2. **Exploit Details:**
– The vulnerabilities are easily exploitable due to their nature, which involves manipulating control environment variables affecting the Python/Ruby interpreter and passing unsanitized data.
– Qualys has developed a working exploit but has chosen not to release it.
3. **Specific Vulnerabilities:**
– **CVE-2024-48990** (CVSSv3: 7.8): Vulnerability due to needrestart extracting the PYTHONPATH environment variable, allowing code execution as root.

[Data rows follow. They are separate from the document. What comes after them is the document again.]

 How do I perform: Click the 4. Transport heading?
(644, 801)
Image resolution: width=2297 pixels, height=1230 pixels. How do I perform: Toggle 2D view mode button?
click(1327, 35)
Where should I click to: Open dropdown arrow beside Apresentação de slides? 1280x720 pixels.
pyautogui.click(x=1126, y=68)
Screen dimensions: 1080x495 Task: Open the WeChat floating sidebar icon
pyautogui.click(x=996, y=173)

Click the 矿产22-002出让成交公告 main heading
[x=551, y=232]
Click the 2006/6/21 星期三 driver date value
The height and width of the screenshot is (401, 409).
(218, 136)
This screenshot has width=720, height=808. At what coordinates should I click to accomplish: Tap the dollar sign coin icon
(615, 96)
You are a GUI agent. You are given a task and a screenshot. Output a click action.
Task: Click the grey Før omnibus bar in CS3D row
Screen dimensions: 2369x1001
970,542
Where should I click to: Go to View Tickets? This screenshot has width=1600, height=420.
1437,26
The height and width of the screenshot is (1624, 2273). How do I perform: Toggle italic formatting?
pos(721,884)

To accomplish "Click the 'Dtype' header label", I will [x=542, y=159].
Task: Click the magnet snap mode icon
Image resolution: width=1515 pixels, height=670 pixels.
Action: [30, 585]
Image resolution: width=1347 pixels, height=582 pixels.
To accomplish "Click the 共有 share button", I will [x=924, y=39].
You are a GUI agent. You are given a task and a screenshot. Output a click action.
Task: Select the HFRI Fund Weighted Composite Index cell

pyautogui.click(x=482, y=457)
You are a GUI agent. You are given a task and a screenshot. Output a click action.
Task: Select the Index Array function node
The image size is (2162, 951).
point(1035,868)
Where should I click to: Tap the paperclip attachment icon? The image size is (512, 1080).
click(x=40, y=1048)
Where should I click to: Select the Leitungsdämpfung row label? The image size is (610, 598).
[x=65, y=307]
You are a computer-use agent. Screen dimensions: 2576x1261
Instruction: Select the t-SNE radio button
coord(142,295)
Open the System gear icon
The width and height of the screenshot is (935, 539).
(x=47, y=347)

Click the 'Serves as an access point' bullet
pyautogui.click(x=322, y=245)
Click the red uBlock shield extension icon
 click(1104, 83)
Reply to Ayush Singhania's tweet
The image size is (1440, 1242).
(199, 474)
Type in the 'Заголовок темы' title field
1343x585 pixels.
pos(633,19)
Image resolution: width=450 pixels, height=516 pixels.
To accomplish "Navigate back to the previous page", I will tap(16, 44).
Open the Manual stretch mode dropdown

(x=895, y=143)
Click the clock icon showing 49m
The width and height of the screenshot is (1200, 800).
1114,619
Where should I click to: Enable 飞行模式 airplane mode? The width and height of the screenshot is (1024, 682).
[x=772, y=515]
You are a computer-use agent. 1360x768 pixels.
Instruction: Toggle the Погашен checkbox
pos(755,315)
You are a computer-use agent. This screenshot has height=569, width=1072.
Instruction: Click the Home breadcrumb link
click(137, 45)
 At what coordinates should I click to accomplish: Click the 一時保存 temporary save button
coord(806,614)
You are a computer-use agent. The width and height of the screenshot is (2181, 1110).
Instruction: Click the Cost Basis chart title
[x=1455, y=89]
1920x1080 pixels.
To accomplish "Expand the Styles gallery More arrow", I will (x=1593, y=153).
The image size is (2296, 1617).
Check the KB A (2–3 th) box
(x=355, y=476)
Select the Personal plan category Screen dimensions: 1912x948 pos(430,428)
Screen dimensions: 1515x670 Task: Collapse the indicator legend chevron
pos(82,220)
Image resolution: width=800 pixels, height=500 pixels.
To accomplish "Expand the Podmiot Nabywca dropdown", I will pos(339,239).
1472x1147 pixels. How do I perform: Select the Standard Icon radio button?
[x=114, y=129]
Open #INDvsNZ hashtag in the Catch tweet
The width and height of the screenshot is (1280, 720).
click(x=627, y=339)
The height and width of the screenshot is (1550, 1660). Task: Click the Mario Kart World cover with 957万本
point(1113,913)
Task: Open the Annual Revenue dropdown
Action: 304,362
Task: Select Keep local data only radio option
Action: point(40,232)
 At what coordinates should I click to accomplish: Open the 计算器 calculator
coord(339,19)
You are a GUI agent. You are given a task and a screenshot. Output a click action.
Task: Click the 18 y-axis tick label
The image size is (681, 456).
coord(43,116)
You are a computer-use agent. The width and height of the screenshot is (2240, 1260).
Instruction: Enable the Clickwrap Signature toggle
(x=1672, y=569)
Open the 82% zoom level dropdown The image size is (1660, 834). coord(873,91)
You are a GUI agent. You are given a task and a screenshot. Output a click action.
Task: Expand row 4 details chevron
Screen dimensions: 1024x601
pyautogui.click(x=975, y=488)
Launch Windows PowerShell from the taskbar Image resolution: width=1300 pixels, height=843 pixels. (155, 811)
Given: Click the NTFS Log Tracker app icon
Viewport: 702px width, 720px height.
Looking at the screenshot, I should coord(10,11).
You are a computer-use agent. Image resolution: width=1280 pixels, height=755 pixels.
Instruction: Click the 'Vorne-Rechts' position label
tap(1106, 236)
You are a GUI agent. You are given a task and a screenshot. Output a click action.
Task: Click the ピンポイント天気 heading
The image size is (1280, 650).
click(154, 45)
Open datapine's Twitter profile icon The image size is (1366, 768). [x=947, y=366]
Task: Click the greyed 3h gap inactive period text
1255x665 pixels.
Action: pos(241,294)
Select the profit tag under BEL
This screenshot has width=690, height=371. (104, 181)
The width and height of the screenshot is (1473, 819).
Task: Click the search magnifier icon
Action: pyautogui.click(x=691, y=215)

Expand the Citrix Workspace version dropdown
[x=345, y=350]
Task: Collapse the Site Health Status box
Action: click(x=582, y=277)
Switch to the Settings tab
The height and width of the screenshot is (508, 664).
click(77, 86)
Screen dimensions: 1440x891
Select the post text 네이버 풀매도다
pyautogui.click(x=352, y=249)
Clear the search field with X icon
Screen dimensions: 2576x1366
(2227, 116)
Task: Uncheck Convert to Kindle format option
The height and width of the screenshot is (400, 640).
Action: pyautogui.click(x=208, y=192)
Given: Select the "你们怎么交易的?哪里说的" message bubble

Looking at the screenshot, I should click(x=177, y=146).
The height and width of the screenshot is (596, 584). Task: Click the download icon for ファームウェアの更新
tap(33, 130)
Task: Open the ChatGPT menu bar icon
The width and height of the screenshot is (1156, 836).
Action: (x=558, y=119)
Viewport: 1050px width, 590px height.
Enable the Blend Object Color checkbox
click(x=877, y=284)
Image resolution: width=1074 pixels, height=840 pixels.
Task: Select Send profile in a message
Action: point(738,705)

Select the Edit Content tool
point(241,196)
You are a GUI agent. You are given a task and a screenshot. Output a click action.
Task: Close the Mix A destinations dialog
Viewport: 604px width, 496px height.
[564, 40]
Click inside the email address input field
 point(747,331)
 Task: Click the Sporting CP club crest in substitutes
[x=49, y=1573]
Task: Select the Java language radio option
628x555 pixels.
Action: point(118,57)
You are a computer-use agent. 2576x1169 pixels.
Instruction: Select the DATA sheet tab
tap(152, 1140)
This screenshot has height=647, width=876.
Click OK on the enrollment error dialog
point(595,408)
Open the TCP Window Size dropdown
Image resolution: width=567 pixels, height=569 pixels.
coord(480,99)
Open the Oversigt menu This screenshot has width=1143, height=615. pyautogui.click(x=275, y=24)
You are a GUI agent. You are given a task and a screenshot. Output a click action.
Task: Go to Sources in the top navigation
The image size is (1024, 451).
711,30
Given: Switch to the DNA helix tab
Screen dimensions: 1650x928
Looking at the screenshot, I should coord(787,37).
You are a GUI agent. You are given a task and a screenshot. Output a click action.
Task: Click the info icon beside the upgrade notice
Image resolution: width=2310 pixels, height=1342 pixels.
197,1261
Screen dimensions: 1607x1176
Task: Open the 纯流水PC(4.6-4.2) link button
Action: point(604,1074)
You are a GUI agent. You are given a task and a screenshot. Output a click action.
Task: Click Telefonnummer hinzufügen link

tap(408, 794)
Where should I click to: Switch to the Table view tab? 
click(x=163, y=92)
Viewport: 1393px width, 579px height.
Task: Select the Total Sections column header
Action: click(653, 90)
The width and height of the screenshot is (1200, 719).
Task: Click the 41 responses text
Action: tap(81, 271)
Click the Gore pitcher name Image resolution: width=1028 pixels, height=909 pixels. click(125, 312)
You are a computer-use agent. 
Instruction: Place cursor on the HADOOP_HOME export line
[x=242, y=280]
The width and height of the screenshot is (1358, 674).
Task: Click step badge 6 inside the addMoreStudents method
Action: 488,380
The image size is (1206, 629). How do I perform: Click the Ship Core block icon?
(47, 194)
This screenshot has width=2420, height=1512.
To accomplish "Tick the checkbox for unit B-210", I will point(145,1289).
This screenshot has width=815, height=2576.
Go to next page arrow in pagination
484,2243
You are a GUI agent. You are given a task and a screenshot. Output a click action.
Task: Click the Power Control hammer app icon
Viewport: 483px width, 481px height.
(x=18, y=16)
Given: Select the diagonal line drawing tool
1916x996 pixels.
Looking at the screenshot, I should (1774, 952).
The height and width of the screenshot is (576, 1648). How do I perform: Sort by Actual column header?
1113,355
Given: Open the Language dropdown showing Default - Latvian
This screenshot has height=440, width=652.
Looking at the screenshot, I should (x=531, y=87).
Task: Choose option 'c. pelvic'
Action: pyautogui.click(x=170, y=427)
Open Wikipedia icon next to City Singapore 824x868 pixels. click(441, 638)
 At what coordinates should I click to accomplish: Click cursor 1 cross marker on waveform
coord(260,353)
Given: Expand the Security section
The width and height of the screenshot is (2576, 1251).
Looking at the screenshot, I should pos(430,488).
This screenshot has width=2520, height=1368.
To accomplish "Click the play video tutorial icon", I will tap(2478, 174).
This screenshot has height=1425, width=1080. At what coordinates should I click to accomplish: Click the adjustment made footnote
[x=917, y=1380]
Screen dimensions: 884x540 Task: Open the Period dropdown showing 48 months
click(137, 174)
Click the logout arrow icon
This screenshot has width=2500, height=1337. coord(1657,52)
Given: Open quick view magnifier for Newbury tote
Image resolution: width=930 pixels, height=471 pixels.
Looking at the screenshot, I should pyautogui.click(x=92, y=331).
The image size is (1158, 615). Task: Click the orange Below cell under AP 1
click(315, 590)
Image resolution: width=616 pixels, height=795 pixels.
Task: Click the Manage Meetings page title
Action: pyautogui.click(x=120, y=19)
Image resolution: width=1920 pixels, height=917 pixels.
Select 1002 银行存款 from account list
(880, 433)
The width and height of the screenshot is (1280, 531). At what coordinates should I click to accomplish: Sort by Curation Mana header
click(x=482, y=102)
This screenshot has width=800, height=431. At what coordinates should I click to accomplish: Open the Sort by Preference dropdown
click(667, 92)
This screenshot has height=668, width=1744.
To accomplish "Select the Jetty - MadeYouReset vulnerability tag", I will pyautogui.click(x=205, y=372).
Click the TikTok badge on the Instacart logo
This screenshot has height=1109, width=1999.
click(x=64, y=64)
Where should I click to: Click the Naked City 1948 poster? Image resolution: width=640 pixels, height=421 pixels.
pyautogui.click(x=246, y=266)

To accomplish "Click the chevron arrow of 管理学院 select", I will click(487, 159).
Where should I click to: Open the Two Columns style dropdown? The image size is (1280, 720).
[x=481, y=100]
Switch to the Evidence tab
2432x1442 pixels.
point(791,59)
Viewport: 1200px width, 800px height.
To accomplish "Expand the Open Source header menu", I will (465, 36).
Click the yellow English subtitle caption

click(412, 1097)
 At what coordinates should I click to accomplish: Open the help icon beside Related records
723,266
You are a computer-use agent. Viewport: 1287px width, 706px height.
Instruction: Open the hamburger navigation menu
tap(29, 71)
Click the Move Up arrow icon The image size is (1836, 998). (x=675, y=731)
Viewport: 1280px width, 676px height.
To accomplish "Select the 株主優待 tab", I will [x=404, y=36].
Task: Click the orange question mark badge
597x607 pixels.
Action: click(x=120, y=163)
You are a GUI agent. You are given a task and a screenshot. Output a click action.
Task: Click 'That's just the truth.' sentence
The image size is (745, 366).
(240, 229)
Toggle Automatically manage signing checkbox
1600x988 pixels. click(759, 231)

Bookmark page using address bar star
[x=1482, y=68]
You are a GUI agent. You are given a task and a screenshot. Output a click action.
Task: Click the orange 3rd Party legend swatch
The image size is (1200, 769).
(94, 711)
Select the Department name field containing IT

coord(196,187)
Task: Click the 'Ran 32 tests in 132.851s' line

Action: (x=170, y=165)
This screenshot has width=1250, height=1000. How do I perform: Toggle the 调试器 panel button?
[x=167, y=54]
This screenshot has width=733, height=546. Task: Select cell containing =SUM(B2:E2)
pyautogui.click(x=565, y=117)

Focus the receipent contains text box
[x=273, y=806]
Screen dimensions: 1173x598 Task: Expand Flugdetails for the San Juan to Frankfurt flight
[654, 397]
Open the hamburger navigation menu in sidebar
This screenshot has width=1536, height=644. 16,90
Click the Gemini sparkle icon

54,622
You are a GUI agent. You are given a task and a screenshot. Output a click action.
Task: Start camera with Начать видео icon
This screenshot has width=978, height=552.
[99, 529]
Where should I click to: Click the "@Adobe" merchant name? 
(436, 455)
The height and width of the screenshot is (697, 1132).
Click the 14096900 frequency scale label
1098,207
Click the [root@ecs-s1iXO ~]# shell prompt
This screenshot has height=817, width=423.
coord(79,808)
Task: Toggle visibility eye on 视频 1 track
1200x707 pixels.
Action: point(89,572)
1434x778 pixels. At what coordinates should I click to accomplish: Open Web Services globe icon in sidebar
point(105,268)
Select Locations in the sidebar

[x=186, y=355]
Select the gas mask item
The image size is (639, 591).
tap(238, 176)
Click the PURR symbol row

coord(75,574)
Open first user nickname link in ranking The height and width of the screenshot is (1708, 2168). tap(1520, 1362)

– **CVE-2024-48991** (CVSSv3: 7.8): TOCTOU race condition affecting the Python interpreter, potentially allowing arbitrary code execution.
– **CVE-2024-48992** (CVSSv3: 7.8): Similar to CVE-2024-48990, but affecting the Ruby interpreter.
– **CVE-2024-10224** (CVSSv3: 5.3): Vulnerability in Perl’s ScanDeps module, enabling attackers to execute crafted shell command filenames.
– **CVE-2024-11003** (CVSSv3: 7.8): Linked to CVE-2024-10224, concerning unsanitized input leading to arbitrary shell command execution.
4. **Impact on Systems:**
– Needrestart has been installed by default since version 0.8, making billions of deployments potentially vulnerable.
– While the vulnerabilities are serious, attackers would require local access to exploit them, mitigating the immediate risk.
5. **Recommendations:**
– It is imperative for admins to update to version 3.8 or later of the needrestart utility to avoid vulnerabilities.
– Alternatively, users can modify needrestart’s configuration to disable the interpreter heuristic as a temporary mitigation.
6. **Enterprise Risks:**
– Unaddressed vulnerabilities may lead to unauthorized access, data breaches, regulatory issues, and damage to the organization’s reputation.
7. **Action Required:**
– Swift action is needed to mitigate risks by updating software or changing configuration settings to protect systems against potential exploitation.